*** Opening of The data ***

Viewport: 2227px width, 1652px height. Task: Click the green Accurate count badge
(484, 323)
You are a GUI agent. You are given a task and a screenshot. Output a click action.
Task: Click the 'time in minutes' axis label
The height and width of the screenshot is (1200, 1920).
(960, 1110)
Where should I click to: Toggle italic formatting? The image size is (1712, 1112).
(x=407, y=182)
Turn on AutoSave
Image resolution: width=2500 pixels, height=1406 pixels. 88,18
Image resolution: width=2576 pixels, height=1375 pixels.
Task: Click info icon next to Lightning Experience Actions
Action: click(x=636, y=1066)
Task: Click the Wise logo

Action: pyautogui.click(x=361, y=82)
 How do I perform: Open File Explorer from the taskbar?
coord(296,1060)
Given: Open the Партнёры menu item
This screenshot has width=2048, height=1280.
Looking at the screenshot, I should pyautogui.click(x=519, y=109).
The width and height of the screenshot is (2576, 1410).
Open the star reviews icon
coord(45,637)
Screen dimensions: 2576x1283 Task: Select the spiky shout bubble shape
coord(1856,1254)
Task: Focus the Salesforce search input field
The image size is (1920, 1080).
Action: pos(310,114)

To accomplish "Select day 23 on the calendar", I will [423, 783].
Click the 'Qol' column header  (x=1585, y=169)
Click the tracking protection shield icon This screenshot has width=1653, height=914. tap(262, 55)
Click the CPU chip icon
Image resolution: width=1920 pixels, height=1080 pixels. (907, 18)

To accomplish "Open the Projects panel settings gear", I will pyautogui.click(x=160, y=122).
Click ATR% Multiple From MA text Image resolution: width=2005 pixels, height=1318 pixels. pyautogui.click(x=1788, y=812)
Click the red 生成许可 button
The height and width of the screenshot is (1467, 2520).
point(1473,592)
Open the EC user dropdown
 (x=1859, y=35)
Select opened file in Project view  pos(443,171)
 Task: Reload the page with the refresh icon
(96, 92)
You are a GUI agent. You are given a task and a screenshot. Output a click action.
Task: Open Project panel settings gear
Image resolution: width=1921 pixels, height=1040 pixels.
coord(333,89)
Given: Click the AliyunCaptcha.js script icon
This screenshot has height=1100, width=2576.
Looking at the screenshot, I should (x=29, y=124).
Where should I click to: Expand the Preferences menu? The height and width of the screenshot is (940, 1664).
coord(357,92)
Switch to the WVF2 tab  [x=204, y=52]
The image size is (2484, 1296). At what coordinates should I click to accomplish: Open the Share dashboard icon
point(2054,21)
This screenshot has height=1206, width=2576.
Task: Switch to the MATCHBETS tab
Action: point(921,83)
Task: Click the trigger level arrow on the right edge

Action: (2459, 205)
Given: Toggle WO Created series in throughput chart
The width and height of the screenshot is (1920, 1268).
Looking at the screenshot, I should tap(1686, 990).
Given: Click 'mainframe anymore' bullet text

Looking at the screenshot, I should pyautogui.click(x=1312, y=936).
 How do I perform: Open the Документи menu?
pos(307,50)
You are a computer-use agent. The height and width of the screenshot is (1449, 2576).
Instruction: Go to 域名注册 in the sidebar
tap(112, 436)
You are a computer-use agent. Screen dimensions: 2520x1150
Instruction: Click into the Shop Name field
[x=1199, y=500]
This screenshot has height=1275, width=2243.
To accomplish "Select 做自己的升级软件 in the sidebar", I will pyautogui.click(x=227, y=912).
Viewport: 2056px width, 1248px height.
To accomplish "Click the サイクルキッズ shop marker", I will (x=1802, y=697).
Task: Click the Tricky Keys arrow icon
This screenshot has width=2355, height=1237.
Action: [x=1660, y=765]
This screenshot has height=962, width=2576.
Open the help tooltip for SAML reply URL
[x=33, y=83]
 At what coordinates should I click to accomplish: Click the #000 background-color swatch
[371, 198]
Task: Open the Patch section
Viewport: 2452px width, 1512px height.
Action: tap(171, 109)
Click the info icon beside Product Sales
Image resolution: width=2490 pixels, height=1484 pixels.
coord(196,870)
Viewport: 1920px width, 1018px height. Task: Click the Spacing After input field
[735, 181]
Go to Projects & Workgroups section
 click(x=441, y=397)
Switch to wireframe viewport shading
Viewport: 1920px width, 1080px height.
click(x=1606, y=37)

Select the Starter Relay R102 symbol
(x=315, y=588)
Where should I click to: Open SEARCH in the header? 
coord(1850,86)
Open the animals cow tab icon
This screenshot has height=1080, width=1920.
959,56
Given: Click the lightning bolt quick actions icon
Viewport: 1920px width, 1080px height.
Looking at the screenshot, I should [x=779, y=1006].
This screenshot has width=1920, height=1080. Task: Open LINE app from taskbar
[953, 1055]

*** Close of The data ***

Copy out the material above in full so that every line matches the original.

Viewport: 2227px width, 1652px height. Task: Click the green Accurate count badge
(484, 323)
You are a GUI agent. You are given a task and a screenshot. Output a click action.
Task: Click the 'time in minutes' axis label
The height and width of the screenshot is (1200, 1920).
(960, 1110)
Where should I click to: Toggle italic formatting? The image size is (1712, 1112).
(x=407, y=182)
Turn on AutoSave
Image resolution: width=2500 pixels, height=1406 pixels. 88,18
Image resolution: width=2576 pixels, height=1375 pixels.
Task: Click info icon next to Lightning Experience Actions
Action: click(x=636, y=1066)
Task: Click the Wise logo

Action: pyautogui.click(x=361, y=82)
 How do I perform: Open File Explorer from the taskbar?
coord(296,1060)
Given: Open the Партнёры menu item
This screenshot has width=2048, height=1280.
Looking at the screenshot, I should pyautogui.click(x=519, y=109).
The width and height of the screenshot is (2576, 1410).
Open the star reviews icon
coord(45,637)
Screen dimensions: 2576x1283 Task: Select the spiky shout bubble shape
coord(1856,1254)
Task: Focus the Salesforce search input field
The image size is (1920, 1080).
Action: pos(310,114)

To accomplish "Select day 23 on the calendar", I will [423, 783].
Click the 'Qol' column header  (x=1585, y=169)
Click the tracking protection shield icon This screenshot has width=1653, height=914. tap(262, 55)
Click the CPU chip icon
Image resolution: width=1920 pixels, height=1080 pixels. (907, 18)

To accomplish "Open the Projects panel settings gear", I will pyautogui.click(x=160, y=122).
Click ATR% Multiple From MA text Image resolution: width=2005 pixels, height=1318 pixels. pyautogui.click(x=1788, y=812)
Click the red 生成许可 button
The height and width of the screenshot is (1467, 2520).
point(1473,592)
Open the EC user dropdown
 (x=1859, y=35)
Select opened file in Project view  pos(443,171)
 Task: Reload the page with the refresh icon
(96, 92)
You are a GUI agent. You are given a task and a screenshot. Output a click action.
Task: Open Project panel settings gear
Image resolution: width=1921 pixels, height=1040 pixels.
coord(333,89)
Given: Click the AliyunCaptcha.js script icon
This screenshot has height=1100, width=2576.
Looking at the screenshot, I should (x=29, y=124).
Where should I click to: Expand the Preferences menu? The height and width of the screenshot is (940, 1664).
coord(357,92)
Switch to the WVF2 tab  [x=204, y=52]
The image size is (2484, 1296). At what coordinates should I click to accomplish: Open the Share dashboard icon
point(2054,21)
This screenshot has height=1206, width=2576.
Task: Switch to the MATCHBETS tab
Action: point(921,83)
Task: Click the trigger level arrow on the right edge

Action: (2459, 205)
Given: Toggle WO Created series in throughput chart
The width and height of the screenshot is (1920, 1268).
Looking at the screenshot, I should tap(1686, 990).
Given: Click 'mainframe anymore' bullet text

Looking at the screenshot, I should pyautogui.click(x=1312, y=936).
 How do I perform: Open the Документи menu?
pos(307,50)
You are a computer-use agent. The height and width of the screenshot is (1449, 2576).
Instruction: Go to 域名注册 in the sidebar
tap(112, 436)
You are a computer-use agent. Screen dimensions: 2520x1150
Instruction: Click into the Shop Name field
[x=1199, y=500]
This screenshot has height=1275, width=2243.
To accomplish "Select 做自己的升级软件 in the sidebar", I will pyautogui.click(x=227, y=912).
Viewport: 2056px width, 1248px height.
To accomplish "Click the サイクルキッズ shop marker", I will (x=1802, y=697).
Task: Click the Tricky Keys arrow icon
This screenshot has width=2355, height=1237.
Action: [x=1660, y=765]
This screenshot has height=962, width=2576.
Open the help tooltip for SAML reply URL
[x=33, y=83]
 At what coordinates should I click to accomplish: Click the #000 background-color swatch
[371, 198]
Task: Open the Patch section
Viewport: 2452px width, 1512px height.
Action: tap(171, 109)
Click the info icon beside Product Sales
Image resolution: width=2490 pixels, height=1484 pixels.
coord(196,870)
Viewport: 1920px width, 1018px height. Task: Click the Spacing After input field
[735, 181]
Go to Projects & Workgroups section
 click(x=441, y=397)
Switch to wireframe viewport shading
Viewport: 1920px width, 1080px height.
click(x=1606, y=37)

Select the Starter Relay R102 symbol
(x=315, y=588)
Where should I click to: Open SEARCH in the header? 
coord(1850,86)
Open the animals cow tab icon
This screenshot has height=1080, width=1920.
959,56
Given: Click the lightning bolt quick actions icon
Viewport: 1920px width, 1080px height.
Looking at the screenshot, I should [x=779, y=1006].
This screenshot has width=1920, height=1080. Task: Open LINE app from taskbar
[953, 1055]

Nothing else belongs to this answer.